Government employees ready to gobble up the economy
Any perceived economic gains made in the last four years will more than be wiped out by the looming public pension crisis, The Washington Examiner‘s editorial board writes Sunday.
They write, in part:
State and local governments are getting squeezed ever more tightly and something is going to have to give. They will be forced to cut key services to residents, hit up taxpayers again with higher levies, or curtail pension benefits.
A survey this month by Loop Capital Markets found that only 58 of the 149 state-level pension plans it viewed were funded at 80 percent or more, the standard by which funds are judged to be financially healthy. The median funded ratio for state pension plans fell from 76 percent in 2010 to 73 percent in 2011.
What passed for good news here was that while Loop Capital said the situation was “bad,” it argued it was not “catastrophic.” Not yet anyway. States and local governments could still make up the shortfall.
That’s the most positive spin on the situation. The bipartisan State Budget Crisis Task Force used a colder, more clinical eye in a July report. It found that state and local governments underfunded their pension plans by more than $50 billion between 2007 and 2011. The shortfall will have to be made up.

REQUIRED TASKS
a – Repeat the pension crisis editorial text between "A survey this" and "percent in 2011.", inclusive.
b – Carry on the pension crisis editorial from its last sentence.

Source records
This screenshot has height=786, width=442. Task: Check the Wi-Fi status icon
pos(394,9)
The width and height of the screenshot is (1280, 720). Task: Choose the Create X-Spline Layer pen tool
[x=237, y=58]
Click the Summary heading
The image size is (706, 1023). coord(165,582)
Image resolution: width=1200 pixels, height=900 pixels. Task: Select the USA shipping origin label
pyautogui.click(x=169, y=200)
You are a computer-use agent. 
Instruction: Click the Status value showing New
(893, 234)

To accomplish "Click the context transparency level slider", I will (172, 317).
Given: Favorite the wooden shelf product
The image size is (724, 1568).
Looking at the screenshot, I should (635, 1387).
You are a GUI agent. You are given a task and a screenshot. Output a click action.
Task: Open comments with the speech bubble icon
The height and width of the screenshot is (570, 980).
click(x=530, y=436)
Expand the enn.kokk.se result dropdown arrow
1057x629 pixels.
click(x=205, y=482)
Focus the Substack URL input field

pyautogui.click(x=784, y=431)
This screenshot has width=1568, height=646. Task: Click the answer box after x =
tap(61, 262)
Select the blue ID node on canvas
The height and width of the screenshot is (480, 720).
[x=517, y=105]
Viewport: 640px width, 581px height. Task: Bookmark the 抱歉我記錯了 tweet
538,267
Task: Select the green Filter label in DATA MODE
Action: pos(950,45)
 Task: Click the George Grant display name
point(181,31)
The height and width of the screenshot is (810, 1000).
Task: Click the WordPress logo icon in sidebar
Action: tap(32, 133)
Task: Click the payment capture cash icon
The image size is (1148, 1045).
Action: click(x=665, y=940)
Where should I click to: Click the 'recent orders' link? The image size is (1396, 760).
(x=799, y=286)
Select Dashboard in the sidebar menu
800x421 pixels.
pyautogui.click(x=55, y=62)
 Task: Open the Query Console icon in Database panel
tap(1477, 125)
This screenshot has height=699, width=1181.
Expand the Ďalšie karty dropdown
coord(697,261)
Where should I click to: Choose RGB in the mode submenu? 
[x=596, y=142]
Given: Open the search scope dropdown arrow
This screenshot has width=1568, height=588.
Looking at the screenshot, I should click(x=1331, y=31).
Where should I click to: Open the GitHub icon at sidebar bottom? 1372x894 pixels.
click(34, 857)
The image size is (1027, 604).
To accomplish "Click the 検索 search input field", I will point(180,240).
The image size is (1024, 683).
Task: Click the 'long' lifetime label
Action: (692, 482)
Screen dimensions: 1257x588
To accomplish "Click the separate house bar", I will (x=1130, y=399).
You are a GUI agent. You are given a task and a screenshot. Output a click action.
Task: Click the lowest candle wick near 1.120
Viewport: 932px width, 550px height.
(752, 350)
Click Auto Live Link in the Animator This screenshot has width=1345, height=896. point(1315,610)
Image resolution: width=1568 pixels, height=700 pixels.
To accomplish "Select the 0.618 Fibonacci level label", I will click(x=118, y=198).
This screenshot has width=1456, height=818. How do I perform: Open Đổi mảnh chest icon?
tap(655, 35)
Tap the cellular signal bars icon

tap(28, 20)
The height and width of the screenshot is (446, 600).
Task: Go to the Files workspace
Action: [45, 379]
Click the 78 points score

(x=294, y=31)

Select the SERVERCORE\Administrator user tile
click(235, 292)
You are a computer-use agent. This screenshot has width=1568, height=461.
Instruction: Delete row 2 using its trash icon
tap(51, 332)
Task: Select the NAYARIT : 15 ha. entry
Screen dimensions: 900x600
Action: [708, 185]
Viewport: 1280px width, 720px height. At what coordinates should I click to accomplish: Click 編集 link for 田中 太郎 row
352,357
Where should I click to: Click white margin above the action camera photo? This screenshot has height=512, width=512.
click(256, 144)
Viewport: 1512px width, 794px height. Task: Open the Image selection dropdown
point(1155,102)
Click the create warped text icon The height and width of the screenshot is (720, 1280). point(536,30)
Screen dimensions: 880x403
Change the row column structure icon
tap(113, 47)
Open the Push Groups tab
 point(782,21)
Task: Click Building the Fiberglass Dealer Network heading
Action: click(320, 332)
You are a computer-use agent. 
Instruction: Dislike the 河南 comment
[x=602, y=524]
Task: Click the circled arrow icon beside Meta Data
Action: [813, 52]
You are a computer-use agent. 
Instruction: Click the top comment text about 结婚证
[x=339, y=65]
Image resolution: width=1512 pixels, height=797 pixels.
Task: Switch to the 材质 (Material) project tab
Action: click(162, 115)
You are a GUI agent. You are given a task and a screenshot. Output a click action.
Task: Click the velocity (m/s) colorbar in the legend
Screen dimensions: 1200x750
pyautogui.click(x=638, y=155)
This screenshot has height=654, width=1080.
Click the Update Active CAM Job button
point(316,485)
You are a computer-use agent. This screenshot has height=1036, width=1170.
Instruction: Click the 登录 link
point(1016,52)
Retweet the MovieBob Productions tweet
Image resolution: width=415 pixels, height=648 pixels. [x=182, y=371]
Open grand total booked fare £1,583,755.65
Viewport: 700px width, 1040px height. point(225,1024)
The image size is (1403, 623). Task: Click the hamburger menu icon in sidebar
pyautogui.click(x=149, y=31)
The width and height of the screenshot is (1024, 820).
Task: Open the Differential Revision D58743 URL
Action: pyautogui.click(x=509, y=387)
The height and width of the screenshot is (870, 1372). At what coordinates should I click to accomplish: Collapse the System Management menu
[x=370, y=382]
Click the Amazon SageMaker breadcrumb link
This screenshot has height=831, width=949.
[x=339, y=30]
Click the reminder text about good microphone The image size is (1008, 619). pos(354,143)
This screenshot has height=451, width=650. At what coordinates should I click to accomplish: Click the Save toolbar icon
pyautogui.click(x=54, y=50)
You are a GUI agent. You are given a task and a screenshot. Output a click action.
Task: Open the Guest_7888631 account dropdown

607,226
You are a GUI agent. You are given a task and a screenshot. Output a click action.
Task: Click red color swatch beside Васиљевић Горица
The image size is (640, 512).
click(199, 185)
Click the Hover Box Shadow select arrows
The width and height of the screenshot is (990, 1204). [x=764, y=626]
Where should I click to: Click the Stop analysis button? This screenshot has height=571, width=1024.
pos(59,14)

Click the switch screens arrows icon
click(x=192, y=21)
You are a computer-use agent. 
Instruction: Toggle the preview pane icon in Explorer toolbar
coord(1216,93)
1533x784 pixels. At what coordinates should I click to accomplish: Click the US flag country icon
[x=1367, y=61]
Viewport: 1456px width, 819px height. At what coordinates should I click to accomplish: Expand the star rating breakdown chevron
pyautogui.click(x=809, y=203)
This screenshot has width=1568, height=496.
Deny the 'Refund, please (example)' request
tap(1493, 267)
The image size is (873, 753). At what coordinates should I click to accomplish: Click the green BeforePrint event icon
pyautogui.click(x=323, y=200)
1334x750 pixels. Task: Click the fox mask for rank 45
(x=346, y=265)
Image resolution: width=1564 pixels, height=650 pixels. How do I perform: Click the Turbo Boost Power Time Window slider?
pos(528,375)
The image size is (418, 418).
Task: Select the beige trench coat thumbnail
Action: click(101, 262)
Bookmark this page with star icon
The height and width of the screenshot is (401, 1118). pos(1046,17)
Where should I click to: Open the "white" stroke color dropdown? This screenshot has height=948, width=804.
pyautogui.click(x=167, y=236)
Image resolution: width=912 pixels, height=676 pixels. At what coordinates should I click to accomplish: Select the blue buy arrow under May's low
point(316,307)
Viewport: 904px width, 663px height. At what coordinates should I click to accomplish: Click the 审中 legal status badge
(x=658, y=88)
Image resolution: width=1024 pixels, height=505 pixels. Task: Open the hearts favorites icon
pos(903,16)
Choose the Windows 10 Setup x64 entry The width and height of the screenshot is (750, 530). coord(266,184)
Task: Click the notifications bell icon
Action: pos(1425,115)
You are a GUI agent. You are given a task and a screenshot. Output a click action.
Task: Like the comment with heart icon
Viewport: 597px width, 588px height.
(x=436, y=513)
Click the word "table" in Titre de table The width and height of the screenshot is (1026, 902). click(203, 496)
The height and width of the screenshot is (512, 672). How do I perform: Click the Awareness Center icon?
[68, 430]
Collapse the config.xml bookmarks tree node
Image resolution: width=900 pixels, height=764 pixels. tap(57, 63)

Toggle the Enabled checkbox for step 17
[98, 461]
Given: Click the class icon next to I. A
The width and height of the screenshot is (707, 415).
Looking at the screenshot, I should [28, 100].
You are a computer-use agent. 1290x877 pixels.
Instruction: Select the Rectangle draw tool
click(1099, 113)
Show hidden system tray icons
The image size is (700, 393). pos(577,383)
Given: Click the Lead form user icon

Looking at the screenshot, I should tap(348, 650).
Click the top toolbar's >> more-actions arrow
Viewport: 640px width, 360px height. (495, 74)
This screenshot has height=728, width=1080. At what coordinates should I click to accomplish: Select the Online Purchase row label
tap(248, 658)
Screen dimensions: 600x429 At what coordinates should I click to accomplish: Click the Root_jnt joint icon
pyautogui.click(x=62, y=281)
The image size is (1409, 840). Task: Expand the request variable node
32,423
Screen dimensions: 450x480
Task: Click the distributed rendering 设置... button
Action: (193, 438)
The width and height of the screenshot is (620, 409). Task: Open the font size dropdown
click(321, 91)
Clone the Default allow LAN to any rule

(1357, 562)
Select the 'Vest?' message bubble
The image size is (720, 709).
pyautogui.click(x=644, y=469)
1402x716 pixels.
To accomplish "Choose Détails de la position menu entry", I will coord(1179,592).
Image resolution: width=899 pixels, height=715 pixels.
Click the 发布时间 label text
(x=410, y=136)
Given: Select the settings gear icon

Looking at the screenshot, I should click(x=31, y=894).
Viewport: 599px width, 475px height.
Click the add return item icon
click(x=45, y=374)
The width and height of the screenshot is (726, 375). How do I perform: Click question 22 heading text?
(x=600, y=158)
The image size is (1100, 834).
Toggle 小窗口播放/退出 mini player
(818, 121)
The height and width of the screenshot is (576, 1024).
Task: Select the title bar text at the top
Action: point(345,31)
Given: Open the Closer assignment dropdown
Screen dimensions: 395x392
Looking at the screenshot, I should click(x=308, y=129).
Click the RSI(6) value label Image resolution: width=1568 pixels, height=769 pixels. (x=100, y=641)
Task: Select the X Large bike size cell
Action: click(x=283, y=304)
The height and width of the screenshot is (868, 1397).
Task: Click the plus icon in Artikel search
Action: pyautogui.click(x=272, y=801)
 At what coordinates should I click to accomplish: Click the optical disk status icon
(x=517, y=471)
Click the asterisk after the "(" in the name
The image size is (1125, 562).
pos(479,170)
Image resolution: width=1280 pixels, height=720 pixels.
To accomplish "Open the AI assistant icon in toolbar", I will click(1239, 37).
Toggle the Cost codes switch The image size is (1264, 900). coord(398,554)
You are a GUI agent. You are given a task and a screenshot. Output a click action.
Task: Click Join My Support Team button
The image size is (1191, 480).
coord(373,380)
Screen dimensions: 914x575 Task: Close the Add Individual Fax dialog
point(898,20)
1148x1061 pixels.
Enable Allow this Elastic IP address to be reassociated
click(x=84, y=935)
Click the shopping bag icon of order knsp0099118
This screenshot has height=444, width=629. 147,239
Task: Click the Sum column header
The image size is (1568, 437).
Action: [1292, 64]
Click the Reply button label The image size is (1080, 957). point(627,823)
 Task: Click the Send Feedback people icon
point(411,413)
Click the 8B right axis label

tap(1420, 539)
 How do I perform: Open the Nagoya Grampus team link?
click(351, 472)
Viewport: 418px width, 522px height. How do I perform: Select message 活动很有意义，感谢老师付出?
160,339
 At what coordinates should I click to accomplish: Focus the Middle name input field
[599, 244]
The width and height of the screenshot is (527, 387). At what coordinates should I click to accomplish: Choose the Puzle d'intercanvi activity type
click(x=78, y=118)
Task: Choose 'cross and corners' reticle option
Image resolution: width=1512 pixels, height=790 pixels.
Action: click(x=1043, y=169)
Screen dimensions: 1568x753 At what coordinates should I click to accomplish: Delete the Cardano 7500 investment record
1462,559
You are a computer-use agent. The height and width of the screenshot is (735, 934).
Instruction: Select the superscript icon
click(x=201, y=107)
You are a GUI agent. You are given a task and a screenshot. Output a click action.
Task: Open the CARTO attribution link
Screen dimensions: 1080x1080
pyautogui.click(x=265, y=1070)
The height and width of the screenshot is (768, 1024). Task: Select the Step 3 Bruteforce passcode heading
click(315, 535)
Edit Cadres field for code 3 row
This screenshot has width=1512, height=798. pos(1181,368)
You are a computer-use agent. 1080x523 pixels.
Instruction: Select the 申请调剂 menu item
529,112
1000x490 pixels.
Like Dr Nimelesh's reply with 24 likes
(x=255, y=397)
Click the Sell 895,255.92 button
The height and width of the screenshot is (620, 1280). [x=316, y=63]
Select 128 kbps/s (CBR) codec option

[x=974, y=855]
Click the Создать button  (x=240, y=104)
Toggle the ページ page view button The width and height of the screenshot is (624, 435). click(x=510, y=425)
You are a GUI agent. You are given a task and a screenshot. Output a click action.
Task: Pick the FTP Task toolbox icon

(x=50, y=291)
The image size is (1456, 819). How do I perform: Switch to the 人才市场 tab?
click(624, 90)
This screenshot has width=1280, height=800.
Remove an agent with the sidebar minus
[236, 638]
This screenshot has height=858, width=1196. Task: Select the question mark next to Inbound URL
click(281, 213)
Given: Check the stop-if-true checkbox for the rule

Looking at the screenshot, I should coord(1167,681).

RESULTS FOR EACH TASK
a –
A survey this month by Loop Capital Markets found that only 58 of the 149 state-level pension plans it viewed were funded at 80 percent or more, the standard by which funds are judged to be financially healthy. The median funded ratio for state pension plans fell from 76 percent in 2010 to 73 percent in 2011.

b –
The task force noted that under current actuarial assumptions the total unfunded liability is $1 trillion, but many economists believe those assumptions are far too generous. The real unfunded liability may be as high as $3 trillion. Why are pensions underfunded in the first place? Because elected officials have overpromised benefits and then failed to fill the coffers.
“California, Illinois, and New Jersey, with 19 percent of the nation’s population, accounted for more than half of the contribution shortfall. Between 1996 and 2011, Illinois underpaid contributions by $28 billion,” the task force report noted.